So it was something that could be run locally. So if I
needed to step through, something on my computer could
bring the code down, run it in a debugger with some breakpoints,
and really be able to understand what was happening from start to finish.
So this is monolithic architecture, and it's great at what
it's good for. So I'm not here to talk
about the differences between microservices and monolithic architecture
or why one is better than the other. I would say there's
appropriate uses for the appropriate case. But monolithic
architecture is kind of where monitoring evolved.
So performance monitoring, this really came out of
the data center. So your applications were running on
hardware that you could have some insight into.

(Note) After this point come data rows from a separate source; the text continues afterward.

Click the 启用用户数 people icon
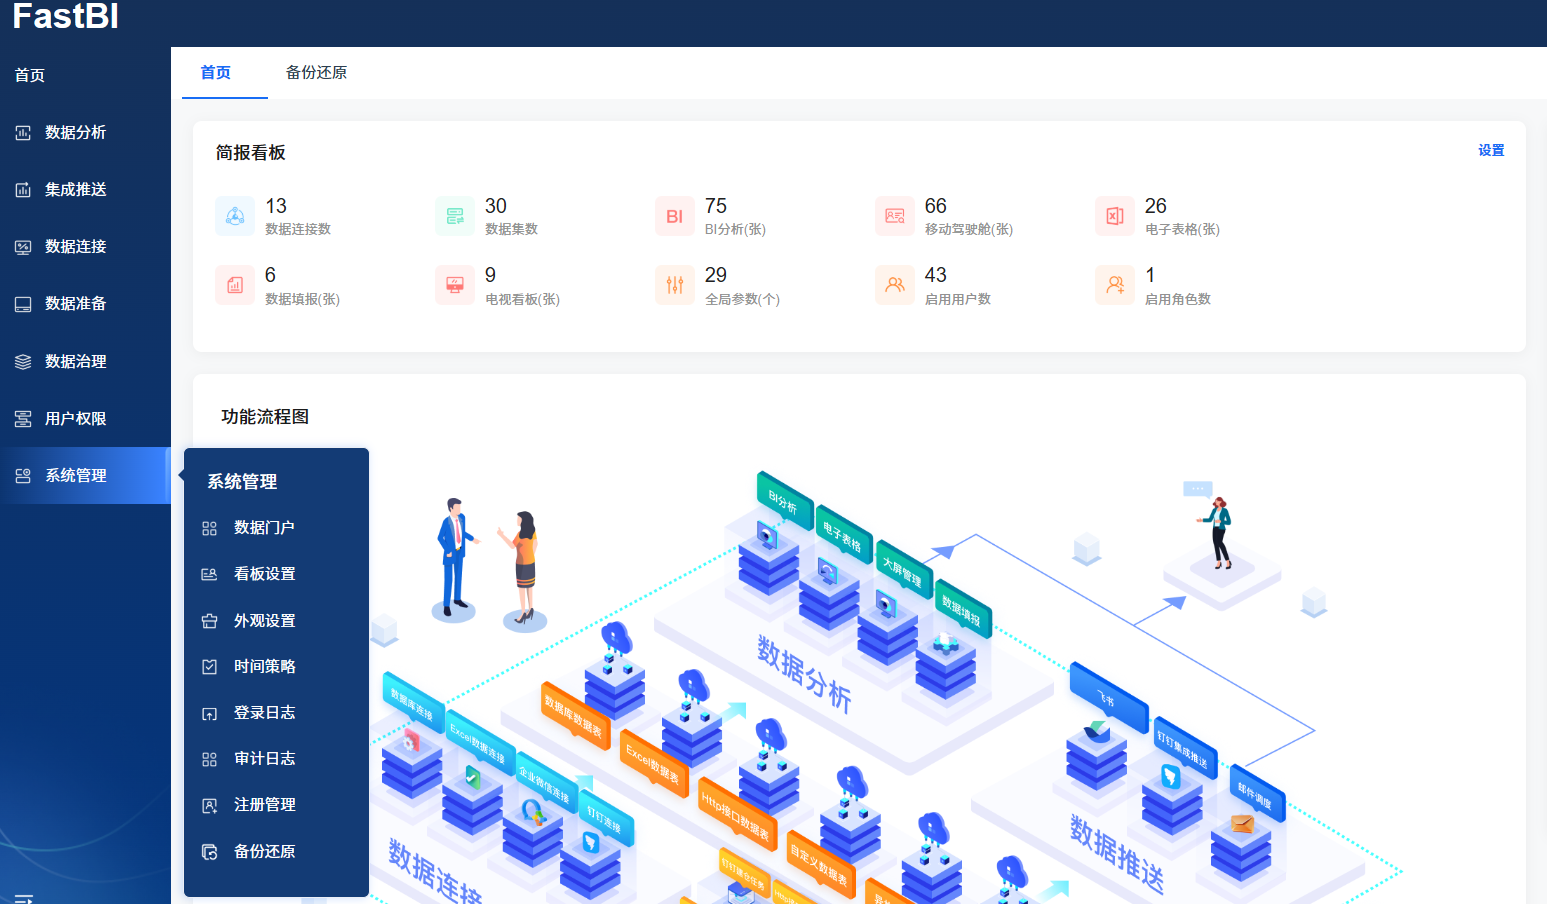1547x904 pixels. click(x=894, y=285)
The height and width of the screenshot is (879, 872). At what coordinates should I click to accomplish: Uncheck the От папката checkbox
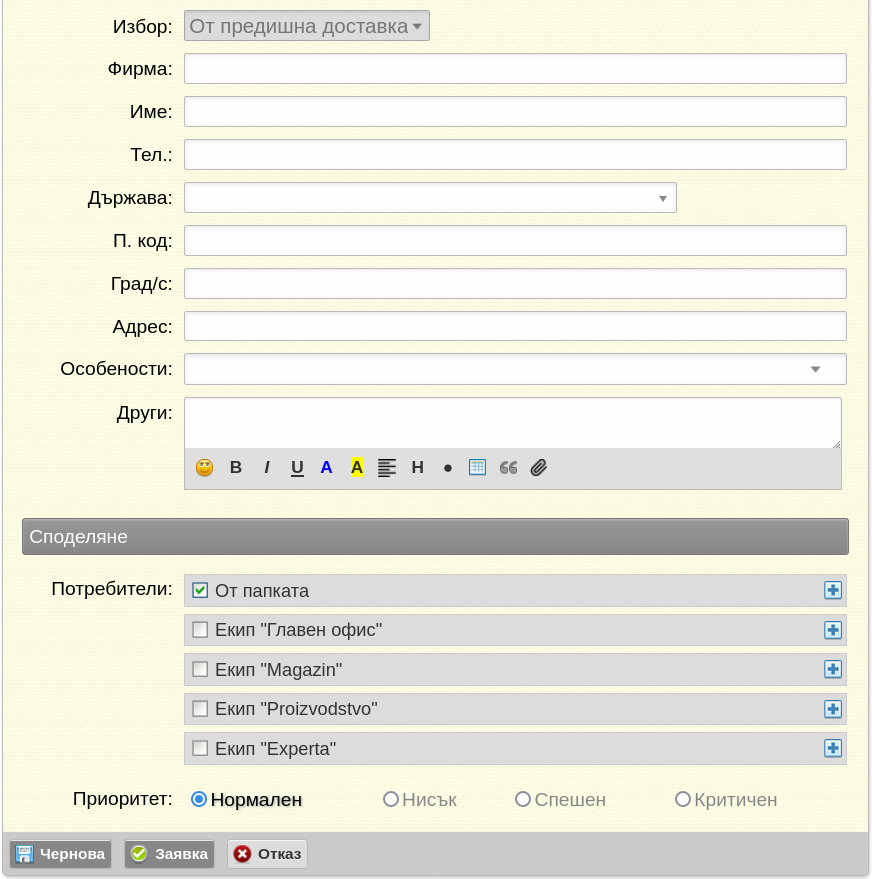(x=200, y=590)
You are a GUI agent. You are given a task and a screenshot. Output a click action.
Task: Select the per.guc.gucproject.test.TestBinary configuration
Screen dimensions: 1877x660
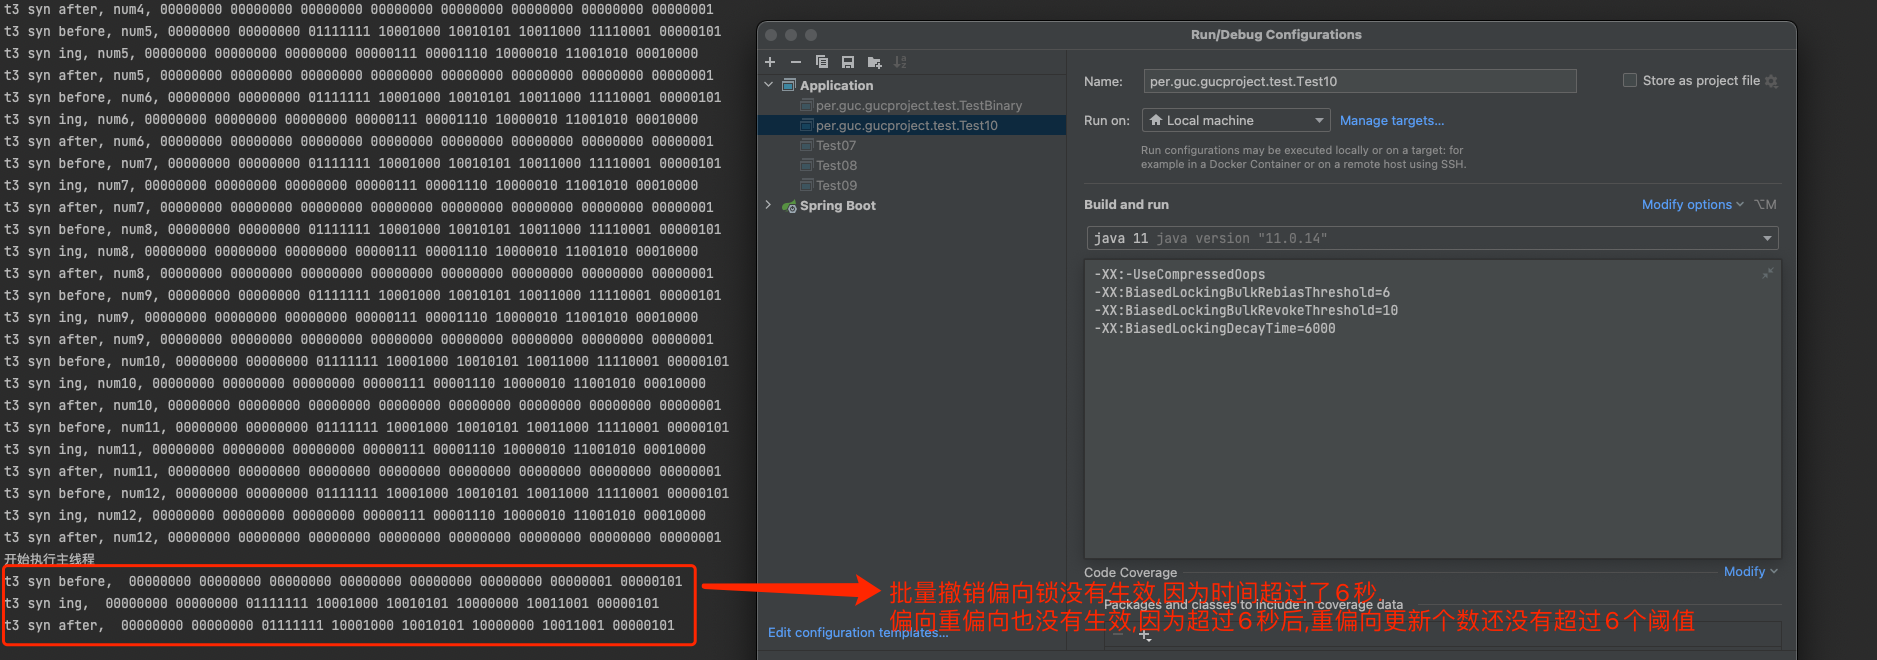point(918,105)
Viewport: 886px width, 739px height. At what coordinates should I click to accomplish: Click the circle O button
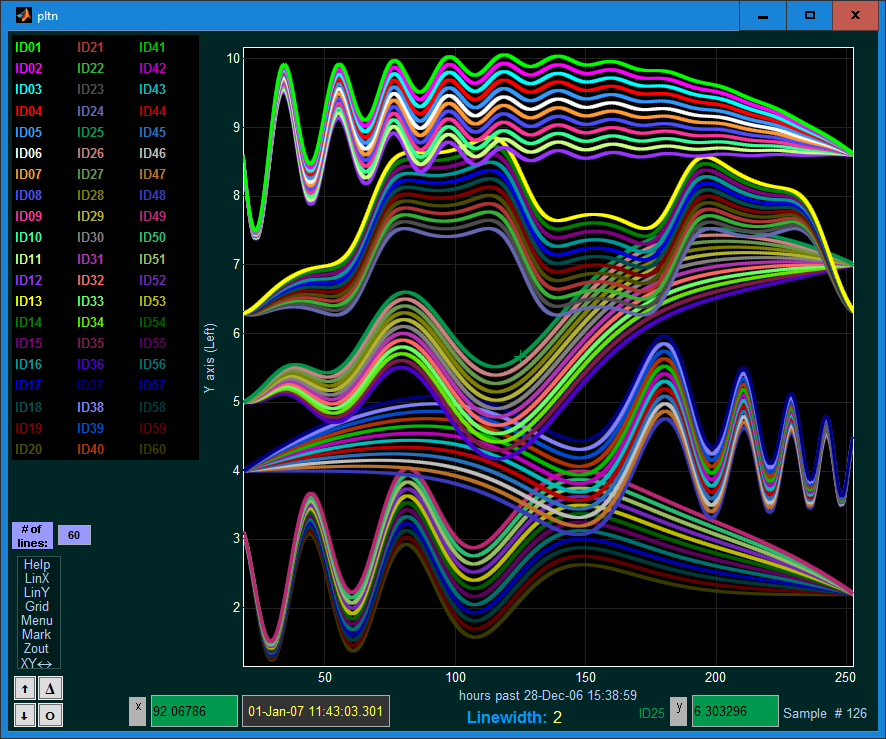pos(50,715)
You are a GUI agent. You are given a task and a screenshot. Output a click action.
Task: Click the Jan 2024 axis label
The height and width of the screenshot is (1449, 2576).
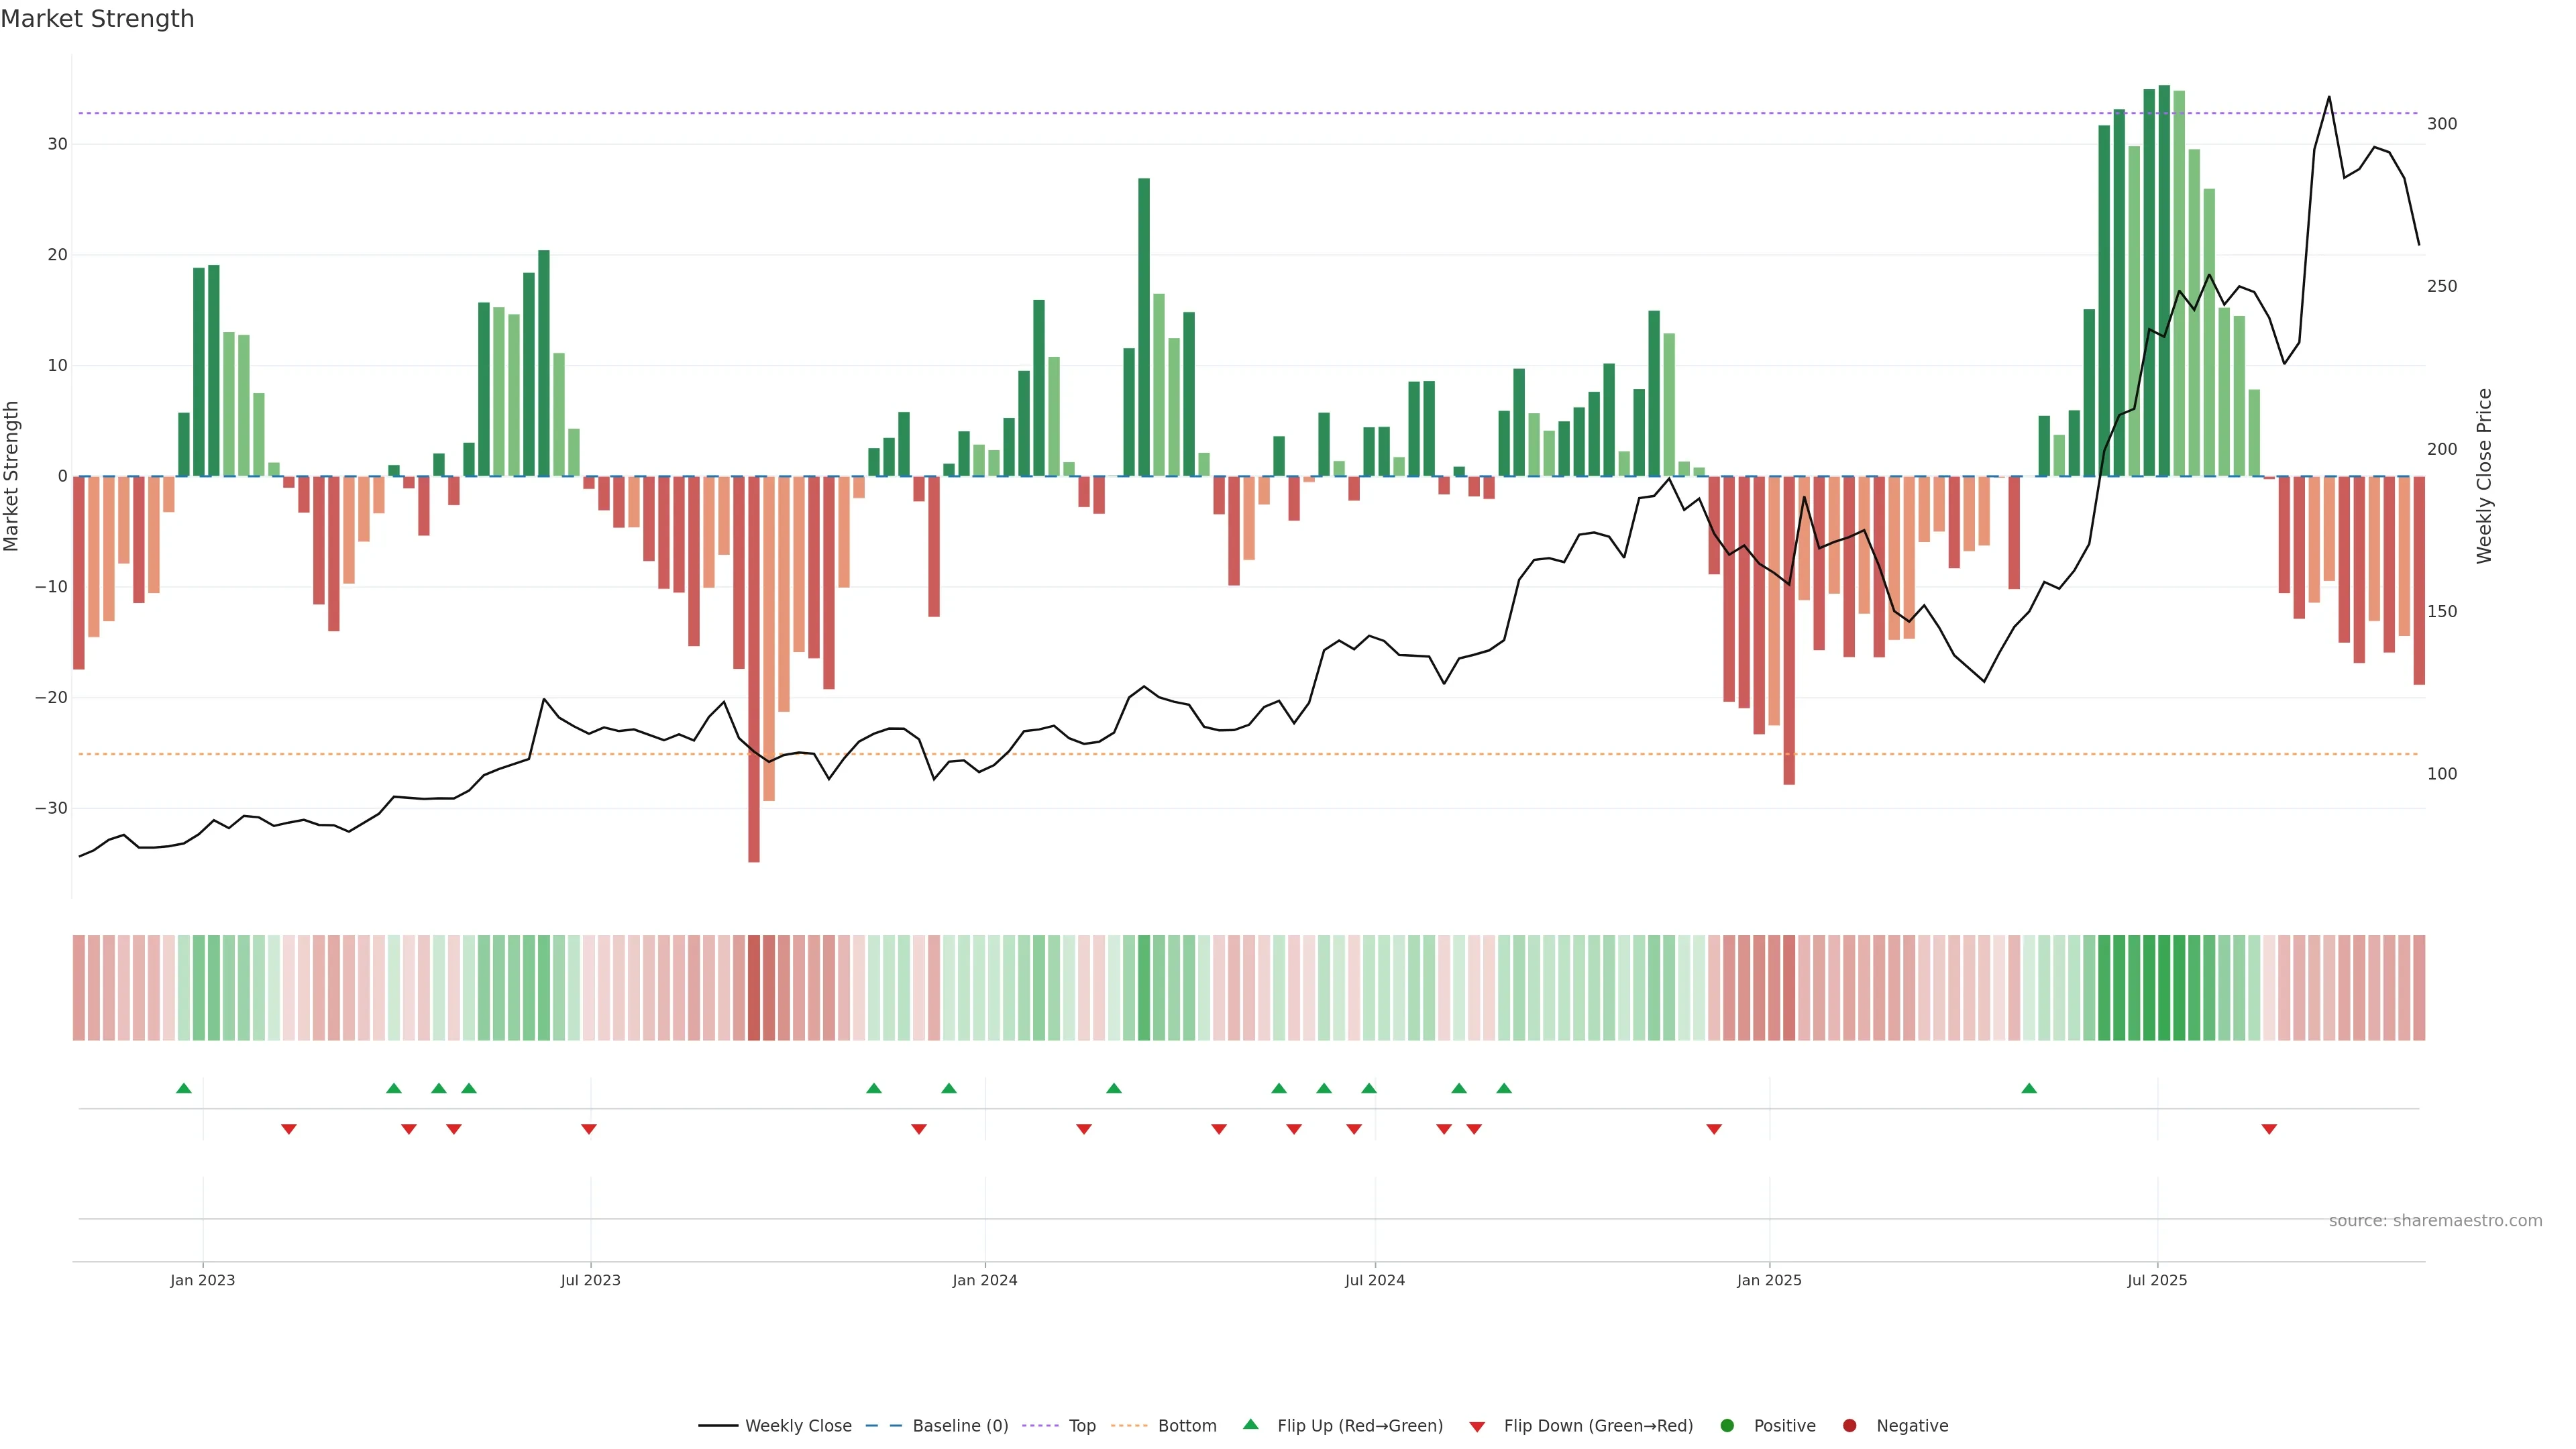coord(985,1280)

You knew what you needed to be able to keep an eye on to
make sure that everything was up and healthy. We'd be able to kind
of take a look and see what are the trends, what's happening here?
Are we headed in a bad direction? Are things pretty stable?
And then this is where alerting really came into play.
When do I need to stop what I'm doing and pay attention to something that's
happening within my infrastructure or application?
So this pager is a picture of
the exact same kind of pager that I carried back in the day.
I would say that a lot of people who have been
on call are familiar with this sort of thing. And the idea is
whats you want this to beep at you as little as possible.
So sounds like monitoring pretty much has it covered. It tells us
alerting can tell us when we need to drop everything and
fix some stuff. We know the health of our servers and our applications,
so why would we need to know anything else?
The distributed systems are why we need to know more than
just the high level aggregate.
This architecture brings with it a lot of benefits
like improved scalability. It can be more efficient to work in,
it's easier to do kind of rapid deployments.
It's also easier as people join to be able to understand a
smaller piece of the overall system and ramp up quickly and
be able to contribute quickly. But what it does introduce is more complexity,
which makes it more difficult to monitoring. While you can monitor a
lot of differences, parts of the system effectively, it's hard to
get a really good understanding of what's happening from start to finish.
So when there's issues, it's a lot more challenging to know where those issues
are.
Another aspect of kind of some of the
new technology that's emerged is ephemeral resources.
So it's a lot harder to monitor something if you don't
know when it's going to be there and when it's going to disappear.
So you can't set a monitor for something that you can't
see. So you really need this sort of thing to kind of automatically
pick up. And when it disappears, you no
longer want to be alerted about it because it's supposed to work like that.
It's not a negative that something has
shut down, it's doing that to save your resources, but you don't want to get
pinged about it every single time it happens. So this is another challenge
of monitoring today.
So makes sense things are more complex, we need to step
up our game, how are we going to do that?
So that's where observability comes into play. So the answer
to the ultimate question of life, the universe and everything is
observability. It will give you all the answers you need to all of the questions
you could possibly ask in theory.
So observability is really the ability to understand the state
of internal systems by observing the output.
So the idea is that you can collect information
that will tell you what's happening within your system and
sounds just like monitoring. And that's because it is.
Monitoring is an aspect of observability.
And if it is everything that you need to be able
to answer the questions about your system,
then you have an observable system.
So terms get a little bit muddled and we'll dig into some of that.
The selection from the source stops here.